ANÁLISIS
El Pórtico de la fusión
Núñez Feijóo se la juega con la fusión de las cajas
Alberto Núñez Feijóo se ganó, merecidamente, fama de buen gestor tanto en Correos como en el Insalud. Pero ese prestigio de gestor, muy alejado del perfil de otros presidentes autonómicos, especialmente de algunos y algunas de su propio partido, está en entredicho precisamente ahora que el máximo responsable de la Xunta de Galicia cumple un año (accedió al poder el 18 de abril de 2009). Y está en entredicho por dos cuestiones totalmente distintas, pero en el fondo bastante similares. La primera hace referencia a la restauración del Pórtico de la Gloria, en la catedral de Santiago. Que esa obra, que paga una entidad privada (la Fundación Pedro Barrié de la Maza, principal accionista del Banco Pastor) con nada menos que tres millones de euros, no esté terminada precisamente cuando hay Año Santo, pone en duda la eficacia que prometió Núñez Feijóo en su campaña electoral.
Lo más grave es que no esté terminada por un problema de celos burocrático en la Xunta, que su presidente no ha sabido, no ha podido o no se ha atrevido a atajar. Y no tiene nombre que los andamios que los burócratas de la Xunta impidieron que se instalaran en el Pórtico porque la Fundación que paga eligió una empresa italiana se vayan a retirar temporalmente cuando el Papa vaya por allí. En realidad, sí tiene nombre: una solemne chapuza. Porque esa obra debería haber sido terminada antes del Año Santo Compostelano. Y no se terminó por culpa de los burócratas de la Xunta. Y no hay noticia de ceses ni de dimisiones por este asunto, que ya lleva demasiado tiempo coleando ante la indignación de todos los amantes de la independencia del arte. Y estamos hablando de la catedral de Santiago, del principal atractivo turístico de Galicia, junto al orujo, el Ribeiro, el Albariño, el marisco, la empanada y el lacon con grelos.

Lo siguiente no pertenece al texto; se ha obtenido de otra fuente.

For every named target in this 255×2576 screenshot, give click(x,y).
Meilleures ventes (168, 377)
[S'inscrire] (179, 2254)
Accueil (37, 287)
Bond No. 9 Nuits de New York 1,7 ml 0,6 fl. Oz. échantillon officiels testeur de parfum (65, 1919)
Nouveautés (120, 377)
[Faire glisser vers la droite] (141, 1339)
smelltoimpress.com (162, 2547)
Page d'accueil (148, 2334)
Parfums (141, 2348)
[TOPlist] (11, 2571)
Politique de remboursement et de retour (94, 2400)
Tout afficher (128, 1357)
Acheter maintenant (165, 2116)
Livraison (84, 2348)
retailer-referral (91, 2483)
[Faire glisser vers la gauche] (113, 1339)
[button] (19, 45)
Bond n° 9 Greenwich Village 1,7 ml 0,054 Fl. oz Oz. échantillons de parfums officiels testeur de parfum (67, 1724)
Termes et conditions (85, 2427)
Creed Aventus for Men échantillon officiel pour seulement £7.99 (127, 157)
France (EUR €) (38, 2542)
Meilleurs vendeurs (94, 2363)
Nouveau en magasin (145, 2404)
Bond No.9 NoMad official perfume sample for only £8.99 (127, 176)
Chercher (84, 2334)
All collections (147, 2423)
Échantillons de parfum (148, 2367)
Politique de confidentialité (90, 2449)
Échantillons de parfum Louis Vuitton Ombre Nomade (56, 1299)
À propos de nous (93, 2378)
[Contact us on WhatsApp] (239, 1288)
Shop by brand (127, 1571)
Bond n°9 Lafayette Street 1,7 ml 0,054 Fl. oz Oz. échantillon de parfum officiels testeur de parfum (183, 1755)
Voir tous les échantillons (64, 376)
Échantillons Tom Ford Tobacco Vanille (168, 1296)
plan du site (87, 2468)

Alberto Núñez Feijóo, que acertó en forzar la renuncia de Luis Carrera, ex director general de Caixa Ourense, su candidato a ministro de Economía (tras no aceptar la oferta el presidente de la Ceca, Juan Ramón Quintás) por un asunto de paraísos fiscales hábilmente lanzado desde Vigo, en plena campaña electoral, aquí no ha tenido ningún reflejo. O hacía frente a demasiados compromisos.
La otra cuestión que pone en entredicho su fama de buen gestor es la fusión de las cajas gallegas. Si sale adelante, que habrá que ver, va a pasar a la historia como la integración más cara. Y no está nada claro que salgan los números ni antes, ni durante ni después. Primero hizo una ley autonómica para forzar una fusión que nadie quería, aunque una caja menos que la otra. Luego, forzó la normativa para cargarse a los que más se oponían a esa integración. Cuando se produce el inevitable recurso (otra falta de cintura de un presidente autonómico mal asesorado y que no sabe escuchar a los que saben de esto) del Gobierno central ante el Tribunal Constitucional, las tornas cambian. El que era muy viejo para ser presidente, ahora ya no lo es tanto. Y la mano que mece la cuna pierde puntos, porque la otra parte habla claramente de absorción para tapar los problemas de ésta.
Claro que lo mejor es escuchar al líder del PP, Mariano Rajoy, exclamar ante el presidente de la Xunta de Galicia que "me gusta su fusión de cajas, ojalá se logre sin interferencias políticas". Como si imponer una fusión en la que nadie cree no fuera una interferencia política. Como si las cajas fueran libres para elegir su propio destino. Porque si fuera así, Caixanova estaría en una fusión virtual con Cajamurcia, Caja Cantabria, Sa Nostra, Caixa Penedés y CajAstur, entre otras. Y Caixa Galicia, acariciando el sueño de la Champions con Caja Madrid y/o alguna entidad de ahorro valenciana. Aunque hay todavía oportunidades para Rato.